- Task requirements -
Set down the data again in full, keeping every line exactly as it is.

Stored data entries:

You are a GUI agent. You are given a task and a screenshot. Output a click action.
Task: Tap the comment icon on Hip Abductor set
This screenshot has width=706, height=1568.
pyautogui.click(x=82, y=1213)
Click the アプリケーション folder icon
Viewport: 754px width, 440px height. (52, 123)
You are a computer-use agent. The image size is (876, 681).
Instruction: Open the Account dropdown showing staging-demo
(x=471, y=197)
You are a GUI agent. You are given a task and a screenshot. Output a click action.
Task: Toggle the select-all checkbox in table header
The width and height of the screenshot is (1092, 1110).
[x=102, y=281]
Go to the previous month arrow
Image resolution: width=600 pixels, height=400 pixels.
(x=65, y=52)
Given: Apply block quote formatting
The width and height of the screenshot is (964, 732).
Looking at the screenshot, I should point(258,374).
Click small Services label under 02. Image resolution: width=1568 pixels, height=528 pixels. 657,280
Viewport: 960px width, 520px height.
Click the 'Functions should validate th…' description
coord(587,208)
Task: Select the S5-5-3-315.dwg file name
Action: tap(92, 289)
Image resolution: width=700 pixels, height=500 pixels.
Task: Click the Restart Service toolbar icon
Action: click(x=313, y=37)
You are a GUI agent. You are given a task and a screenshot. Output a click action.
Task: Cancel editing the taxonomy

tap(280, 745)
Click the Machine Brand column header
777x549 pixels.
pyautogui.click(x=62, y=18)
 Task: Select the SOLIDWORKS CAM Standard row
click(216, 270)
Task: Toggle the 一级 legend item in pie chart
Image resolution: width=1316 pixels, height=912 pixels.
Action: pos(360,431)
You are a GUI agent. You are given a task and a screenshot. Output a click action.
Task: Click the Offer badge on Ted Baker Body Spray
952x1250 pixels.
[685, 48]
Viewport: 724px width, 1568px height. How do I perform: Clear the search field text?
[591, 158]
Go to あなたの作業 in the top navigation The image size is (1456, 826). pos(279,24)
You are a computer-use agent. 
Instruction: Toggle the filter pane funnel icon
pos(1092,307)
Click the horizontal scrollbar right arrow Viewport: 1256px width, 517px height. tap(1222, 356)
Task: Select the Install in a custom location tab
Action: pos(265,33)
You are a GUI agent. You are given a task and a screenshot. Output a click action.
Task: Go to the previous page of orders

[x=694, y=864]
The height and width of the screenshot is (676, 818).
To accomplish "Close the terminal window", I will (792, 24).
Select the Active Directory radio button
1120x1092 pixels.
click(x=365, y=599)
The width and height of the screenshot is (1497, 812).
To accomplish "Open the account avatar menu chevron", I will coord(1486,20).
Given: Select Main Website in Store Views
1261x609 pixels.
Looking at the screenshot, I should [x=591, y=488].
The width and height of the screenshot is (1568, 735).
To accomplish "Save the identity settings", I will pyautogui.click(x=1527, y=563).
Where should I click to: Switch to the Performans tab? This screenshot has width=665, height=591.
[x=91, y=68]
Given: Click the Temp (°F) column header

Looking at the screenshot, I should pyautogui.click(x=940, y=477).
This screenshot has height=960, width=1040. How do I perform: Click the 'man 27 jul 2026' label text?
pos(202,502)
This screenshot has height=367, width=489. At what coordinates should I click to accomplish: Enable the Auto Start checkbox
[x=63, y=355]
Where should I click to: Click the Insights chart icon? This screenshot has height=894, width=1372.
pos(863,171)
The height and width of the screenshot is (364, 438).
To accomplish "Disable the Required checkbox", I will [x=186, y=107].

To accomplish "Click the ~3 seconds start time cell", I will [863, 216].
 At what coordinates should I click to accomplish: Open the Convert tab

- Result for this exercise -
You are a GUI agent. You are given a task and a screenshot. Output a click action.
Task: Tap the comment icon on Hip Abductor set
This screenshot has width=706, height=1568.
pyautogui.click(x=82, y=1213)
Click the アプリケーション folder icon
Viewport: 754px width, 440px height. (52, 123)
You are a computer-use agent. The image size is (876, 681).
Instruction: Open the Account dropdown showing staging-demo
(x=471, y=197)
You are a GUI agent. You are given a task and a screenshot. Output a click action.
Task: Toggle the select-all checkbox in table header
The width and height of the screenshot is (1092, 1110).
[x=102, y=281]
Go to the previous month arrow
Image resolution: width=600 pixels, height=400 pixels.
(x=65, y=52)
Given: Apply block quote formatting
The width and height of the screenshot is (964, 732).
Looking at the screenshot, I should point(258,374).
Click small Services label under 02. Image resolution: width=1568 pixels, height=528 pixels. 657,280
Viewport: 960px width, 520px height.
Click the 'Functions should validate th…' description
coord(587,208)
Task: Select the S5-5-3-315.dwg file name
Action: tap(92, 289)
Image resolution: width=700 pixels, height=500 pixels.
Task: Click the Restart Service toolbar icon
Action: click(x=313, y=37)
You are a GUI agent. You are given a task and a screenshot. Output a click action.
Task: Cancel editing the taxonomy

tap(280, 745)
Click the Machine Brand column header
777x549 pixels.
pyautogui.click(x=62, y=18)
 Task: Select the SOLIDWORKS CAM Standard row
click(216, 270)
Task: Toggle the 一级 legend item in pie chart
Image resolution: width=1316 pixels, height=912 pixels.
Action: pos(360,431)
You are a GUI agent. You are given a task and a screenshot. Output a click action.
Task: Click the Offer badge on Ted Baker Body Spray
952x1250 pixels.
[685, 48]
Viewport: 724px width, 1568px height. How do I perform: Clear the search field text?
[591, 158]
Go to あなたの作業 in the top navigation The image size is (1456, 826). pos(279,24)
You are a computer-use agent. 
Instruction: Toggle the filter pane funnel icon
pos(1092,307)
Click the horizontal scrollbar right arrow Viewport: 1256px width, 517px height. tap(1222, 356)
Task: Select the Install in a custom location tab
Action: pos(265,33)
You are a GUI agent. You are given a task and a screenshot. Output a click action.
Task: Go to the previous page of orders

[x=694, y=864]
The height and width of the screenshot is (676, 818).
To accomplish "Close the terminal window", I will (792, 24).
Select the Active Directory radio button
1120x1092 pixels.
click(x=365, y=599)
The width and height of the screenshot is (1497, 812).
To accomplish "Open the account avatar menu chevron", I will coord(1486,20).
Given: Select Main Website in Store Views
1261x609 pixels.
Looking at the screenshot, I should [x=591, y=488].
The width and height of the screenshot is (1568, 735).
To accomplish "Save the identity settings", I will pyautogui.click(x=1527, y=563).
Where should I click to: Switch to the Performans tab? This screenshot has width=665, height=591.
[x=91, y=68]
Given: Click the Temp (°F) column header

Looking at the screenshot, I should pyautogui.click(x=940, y=477).
This screenshot has height=960, width=1040. How do I perform: Click the 'man 27 jul 2026' label text?
pos(202,502)
This screenshot has height=367, width=489. At what coordinates should I click to accomplish: Enable the Auto Start checkbox
[x=63, y=355]
Where should I click to: Click the Insights chart icon? This screenshot has height=894, width=1372.
pos(863,171)
The height and width of the screenshot is (364, 438).
To accomplish "Disable the Required checkbox", I will [x=186, y=107].

To accomplish "Click the ~3 seconds start time cell", I will [863, 216].
 At what coordinates should I click to accomplish: Open the Convert tab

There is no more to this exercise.